Brahms arr David Matthews: Andante (from String Sextet Op 18)
Zemlinsky arr John Pickard: Six songs to poems by Maeterlinck
Music Interval
Mahler arr David Matthews; Kindertotenlieder
Schoenberg: Chamber Symphony No 1
Dame Sarah Connolly (mezzo-soprano)
BBC Philharmonic
Martyn Brabbins (conductor)
FRI 22:00 The Verb (m000tgb7)
Spring Poetry: Ambivalence and Beauty - Experiments in Living
As Spring arrives Ian McMillan and guests consider ambivalance and beauty in writing about spring.
This week Ian peers into the yellow heart of the daffodil to find out what makes a great spring poem, and shares poetry by some of the most remarkable poets of our moment, as well as those inspired by the colours of crocuses past. Spring is always beautiful, but there is earthiness and grief in the language of the season too. His guests will include writers and those who work with and study the earth itself.
Ian is joined by Booker prize winning novelist and keen gardener Penelope Lively who has contributed an essay to the new anthology 'In The Garden' (Daunt) on 'the Gardening Eye', passing the passion for growing on to her daughters, and gardening later in life.
In his poem 'Here Too Spring Comes to Us with Open Arms', Caleb Femi takes us to spring on a South London Estate.

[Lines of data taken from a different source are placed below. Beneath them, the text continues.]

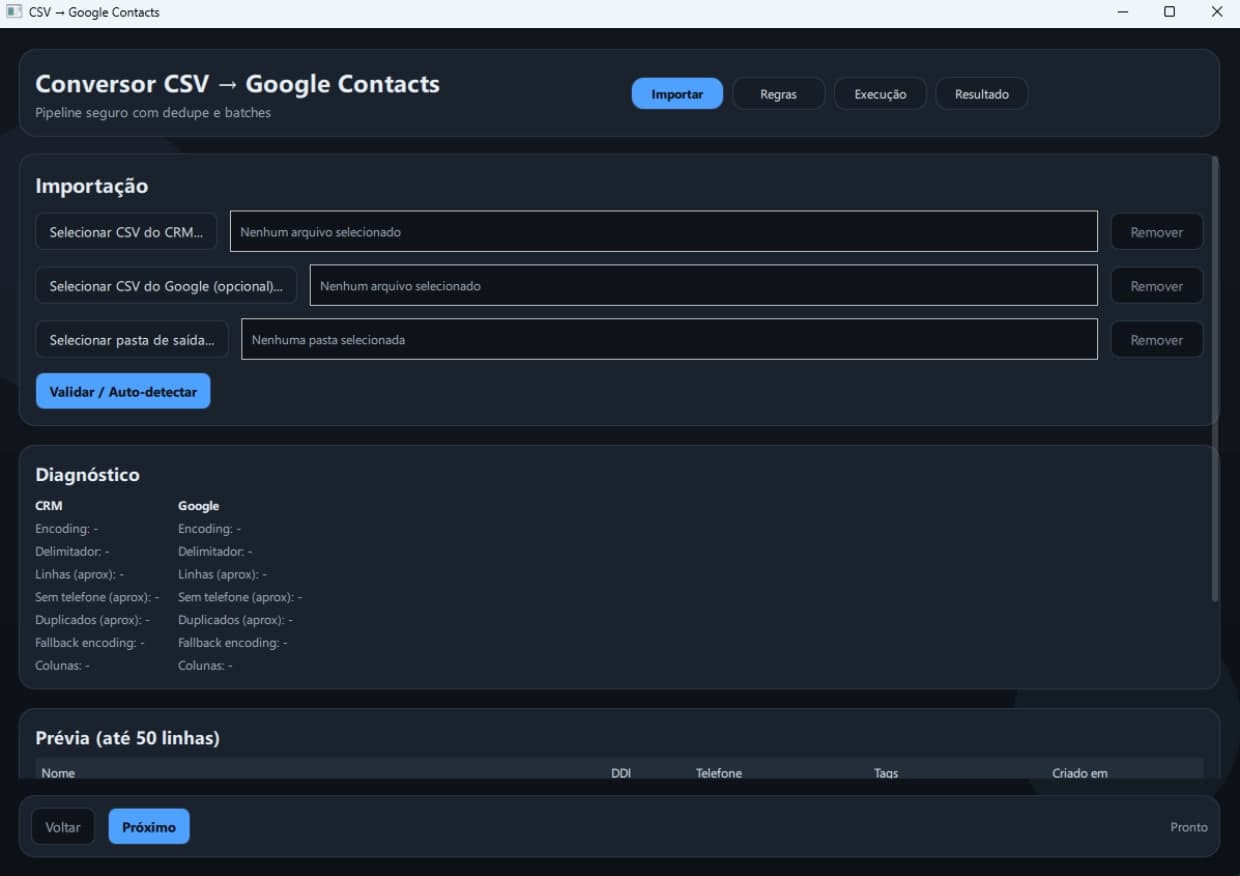Screen dimensions: 1240x876
Task: Click Remover next to the CRM CSV field
Action: click(1156, 231)
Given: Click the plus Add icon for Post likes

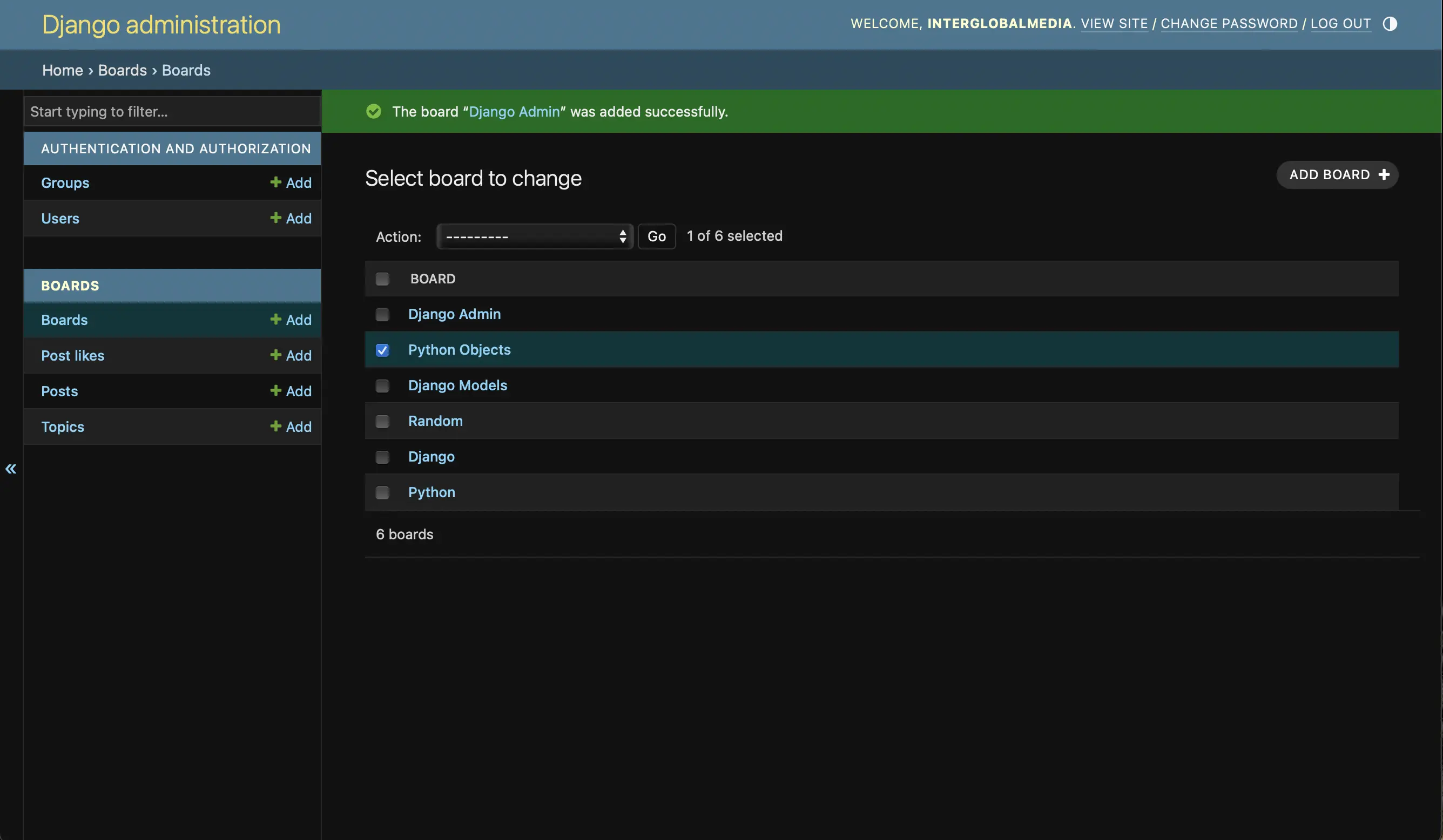Looking at the screenshot, I should click(x=275, y=355).
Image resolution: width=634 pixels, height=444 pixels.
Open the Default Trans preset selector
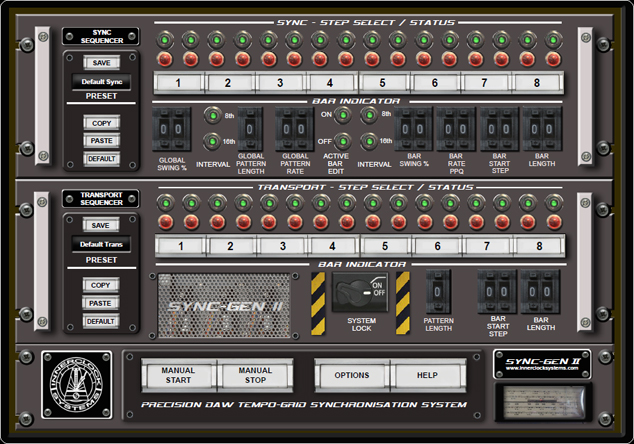click(101, 244)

Femi has just published 'Poor' (Penguin), his debut collection of poetry.
In books such as the T.S Eliot prize shortlisted colleciton 'The Mizzy' (Picador), Paul Farley turns our attention to the overlooked and unloved places, finding spring thrives here just as in the meadow.
We also hear a selection of poems recorded as part of Radio 3's Spring Poetry season.
Presenter: Ian McMillan
Producer: Jessica Treen
FRI 22:45 The Essay (m000tgb9)
Blood and Bronze
The Scorpion
Jerry Brotton is Professor of Renaissance Studies at Queen Mary University of London and wants us to take a fresh look at a period in European history usually associated with beauty, harmony and art. His approach contains a health warning: the Renaissance was a lot darker and violent than many of us have imagined. Retracing the life of Benvenuto Cellini through his shocking autobiography, Jerry reveals how this was a time of conflict as well as beauty, creativity as well as tyranny.
Cellini roams between the great Italian Renaissance courts, at ease in making art and causing trouble. He conjures devils in the Colosseum and murders his brother’s killer before being falsely imprisoned for stealing the pope’s jewels.
Reader Marco Gambino
Producer Mark Rickards
A Whistledown Scotland Production
FRI 23:00 Late Junction (m000tgbc)
Sky Songs and Ant Music
Verity Sharp plays music written ‘strictly for insects to understand’ by the Australian artist Eugene Carchesio. He describes his latest release as ‘ant sci-fi’ with most of the tracks clocking in at under a minute and featuring pulsating electronics. We also dip into the new album by the Chicago-based Damon Locks and Black Monument Ensemble. Written in the summer of 2020 and recorded in the garden behind their studio in a few takes, this was the first time the ensemble had ever played these songs and it captures their excitement to be working together again.
And as the days start to lengthen we look to the skies with a piece for the birds by Iranian-Canadian brothers Saint Abdullah and jazz-inflected throat singing by Tuvan singer Sainkho Namtchylak with her piece ‘Who Stole The Sky’.